## ЗАДАНИЯ
#1 Перескажите короче абзац источника, начинающийся словами «Вернее всего было сразу предположить». Сохраните главные факты.
#2 Ответьте по источнику на вопросы, каждый ответ с новой строки под той же буквой:
(а) В каком городе бесследно исчез Великий Князь?
(б) В каком году вышло описание Быкова «Последние дни Романовых»?
(в) Кто прислал телеграмму с фронта?
#3 Соответствуют ли источнику утверждения ниже? На каждое ответьте «да» или «нет» и приведите дословно решающие слова источника.
(а) Джонсон разделил участь Великого Князя.
(б) Великого Князя и Джонсона расстреляли в самой Мотовилихе.
(в) Быков, автор описания «Последние дни Романовых», был большевиком.

## ИСТОЧНИК
::::::
31 мая 1918 года
[119]
Великий Князь бесследно исчез в Перми. С этого дня сведения о его судьбе долго терялись в догадках. Было лишь достоверно известно, что Джонсон разделил его участь.
Вернее всего было сразу предположить, что руки большевиков были обагрены его кровью. Они долго страшились показывать эти пятна, и только в вышедшем в 1930 году описании Быкова «Последние дни Романовых» автор-большевик впервые подтвердил, что Великий Князь и Джонсон были расстреляны в ночь похищения около Перми, в лесу, в 6 верстах от Мотовилихи.
Глава 18
Великая провокация
Совсем необычайно попасть после буйного митинга в течение пяти месяцев в тишину монастырских стен Главного управления Генерального штаба. Только старший писарь, тупой большевик, смотрит на меня исподлобья, делая вид, что серьезно мной недоволен. Но едва проходит несколько дней, как получаю телеграмму с фронта от начальника Дикой дивизии князя Д. П. Багратиона: «Уходит Гатовский. Не хочешь ли занять должность».
::::::
## СПИСОК СТРОК
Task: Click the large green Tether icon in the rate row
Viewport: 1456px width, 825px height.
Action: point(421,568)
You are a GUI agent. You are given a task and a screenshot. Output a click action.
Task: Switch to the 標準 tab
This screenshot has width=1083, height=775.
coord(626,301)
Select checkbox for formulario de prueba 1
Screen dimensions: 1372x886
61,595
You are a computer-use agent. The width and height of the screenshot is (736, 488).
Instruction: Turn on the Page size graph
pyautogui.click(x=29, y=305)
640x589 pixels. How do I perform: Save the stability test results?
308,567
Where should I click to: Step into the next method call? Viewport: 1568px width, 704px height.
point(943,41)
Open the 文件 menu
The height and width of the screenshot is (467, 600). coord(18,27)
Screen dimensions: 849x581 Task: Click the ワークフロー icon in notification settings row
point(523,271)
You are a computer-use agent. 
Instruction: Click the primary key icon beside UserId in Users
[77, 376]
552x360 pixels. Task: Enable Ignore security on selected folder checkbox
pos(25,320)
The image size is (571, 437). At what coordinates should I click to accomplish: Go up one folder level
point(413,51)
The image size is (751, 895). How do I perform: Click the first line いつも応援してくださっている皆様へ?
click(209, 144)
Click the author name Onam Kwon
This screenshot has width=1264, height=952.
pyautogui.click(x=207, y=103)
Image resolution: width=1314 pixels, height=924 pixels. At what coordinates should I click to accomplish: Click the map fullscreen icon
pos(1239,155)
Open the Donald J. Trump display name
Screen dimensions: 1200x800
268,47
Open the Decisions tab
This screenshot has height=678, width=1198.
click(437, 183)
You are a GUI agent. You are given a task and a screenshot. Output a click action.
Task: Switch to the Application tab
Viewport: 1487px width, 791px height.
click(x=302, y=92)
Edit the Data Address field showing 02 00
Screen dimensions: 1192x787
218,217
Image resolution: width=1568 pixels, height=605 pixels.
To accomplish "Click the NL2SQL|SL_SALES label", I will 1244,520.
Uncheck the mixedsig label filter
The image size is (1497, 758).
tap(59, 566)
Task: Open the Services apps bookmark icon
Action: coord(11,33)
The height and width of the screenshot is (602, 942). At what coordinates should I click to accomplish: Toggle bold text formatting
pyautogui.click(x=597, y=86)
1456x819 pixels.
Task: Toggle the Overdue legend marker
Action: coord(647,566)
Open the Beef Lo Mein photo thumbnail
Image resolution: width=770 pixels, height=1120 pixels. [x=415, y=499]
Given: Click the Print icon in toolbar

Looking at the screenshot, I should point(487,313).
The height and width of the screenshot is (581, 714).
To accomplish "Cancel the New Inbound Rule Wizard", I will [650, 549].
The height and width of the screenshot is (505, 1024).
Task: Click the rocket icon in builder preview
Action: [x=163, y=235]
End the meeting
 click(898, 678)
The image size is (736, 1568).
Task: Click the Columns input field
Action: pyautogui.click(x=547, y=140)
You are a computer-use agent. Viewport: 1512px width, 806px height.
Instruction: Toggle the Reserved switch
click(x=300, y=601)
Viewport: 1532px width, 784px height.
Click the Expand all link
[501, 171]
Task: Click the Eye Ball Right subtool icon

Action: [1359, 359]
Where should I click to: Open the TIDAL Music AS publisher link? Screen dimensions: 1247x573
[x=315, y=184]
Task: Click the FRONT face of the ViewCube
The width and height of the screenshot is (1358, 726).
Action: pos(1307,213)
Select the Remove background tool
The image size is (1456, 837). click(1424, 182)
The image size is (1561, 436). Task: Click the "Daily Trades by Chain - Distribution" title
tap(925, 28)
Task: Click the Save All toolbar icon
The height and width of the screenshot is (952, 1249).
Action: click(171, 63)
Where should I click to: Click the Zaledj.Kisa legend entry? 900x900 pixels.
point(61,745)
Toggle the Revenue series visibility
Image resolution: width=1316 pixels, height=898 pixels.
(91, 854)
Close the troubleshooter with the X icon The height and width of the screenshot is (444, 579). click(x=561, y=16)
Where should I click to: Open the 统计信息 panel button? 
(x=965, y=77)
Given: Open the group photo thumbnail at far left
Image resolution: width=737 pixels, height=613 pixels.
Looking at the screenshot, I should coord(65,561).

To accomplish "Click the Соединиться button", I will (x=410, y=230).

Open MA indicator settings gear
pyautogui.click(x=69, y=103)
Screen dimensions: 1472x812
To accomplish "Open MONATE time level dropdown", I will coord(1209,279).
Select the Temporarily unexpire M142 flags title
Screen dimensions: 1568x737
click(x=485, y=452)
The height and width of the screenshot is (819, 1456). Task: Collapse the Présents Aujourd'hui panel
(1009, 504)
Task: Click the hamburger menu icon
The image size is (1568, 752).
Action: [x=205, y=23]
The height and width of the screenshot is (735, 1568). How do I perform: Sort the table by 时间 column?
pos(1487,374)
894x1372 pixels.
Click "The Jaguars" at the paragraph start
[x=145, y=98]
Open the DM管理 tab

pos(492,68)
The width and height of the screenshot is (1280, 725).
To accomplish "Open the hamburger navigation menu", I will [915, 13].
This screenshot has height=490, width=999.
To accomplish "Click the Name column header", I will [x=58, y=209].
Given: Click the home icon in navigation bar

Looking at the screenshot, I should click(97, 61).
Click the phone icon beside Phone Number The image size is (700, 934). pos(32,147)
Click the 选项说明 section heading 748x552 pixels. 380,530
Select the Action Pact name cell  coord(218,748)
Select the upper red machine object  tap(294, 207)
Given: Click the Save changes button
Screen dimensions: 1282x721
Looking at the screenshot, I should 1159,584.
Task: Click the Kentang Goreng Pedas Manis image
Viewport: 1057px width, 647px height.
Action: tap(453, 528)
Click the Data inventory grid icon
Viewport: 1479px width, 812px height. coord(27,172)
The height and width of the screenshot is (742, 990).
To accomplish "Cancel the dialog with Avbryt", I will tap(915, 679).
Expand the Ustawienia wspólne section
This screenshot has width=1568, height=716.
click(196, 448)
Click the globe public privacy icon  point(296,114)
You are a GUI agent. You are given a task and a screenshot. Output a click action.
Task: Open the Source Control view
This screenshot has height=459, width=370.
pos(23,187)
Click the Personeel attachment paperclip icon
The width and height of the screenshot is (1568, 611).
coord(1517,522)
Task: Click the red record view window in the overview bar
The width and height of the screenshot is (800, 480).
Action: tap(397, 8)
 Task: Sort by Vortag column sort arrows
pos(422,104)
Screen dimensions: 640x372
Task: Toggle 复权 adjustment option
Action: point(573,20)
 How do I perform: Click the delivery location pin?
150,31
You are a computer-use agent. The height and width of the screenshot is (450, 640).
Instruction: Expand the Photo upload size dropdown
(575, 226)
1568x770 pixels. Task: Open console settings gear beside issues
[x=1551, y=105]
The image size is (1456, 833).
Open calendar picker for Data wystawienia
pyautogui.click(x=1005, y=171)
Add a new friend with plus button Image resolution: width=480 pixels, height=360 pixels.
::::::
## ОТВЕТЫ ПО ЗАДАНИЯМ
#1 Большевики долго скрывали, что убили Великого Князя. Лишь в 1930 году в описании Быкова «Последние дни Романовых» было впервые подтверждено, что Великого Князя и Джонсона расстреляли в ночь похищения. Это произошло в лесу около Перми, в 6 верстах от Мотовилихи.

#2
(а) В Перми.
(б) В 1930 году.
(в) Начальник Дикой дивизии князь Д. П. Багратион.

#3
(а) Да: «Было лишь достоверно известно, что Джонсон разделил его участь».
(б) Нет: «около Перми, в лесу, в 6 верстах от Мотовилихи».
(в) Да: «автор-большевик впервые подтвердил».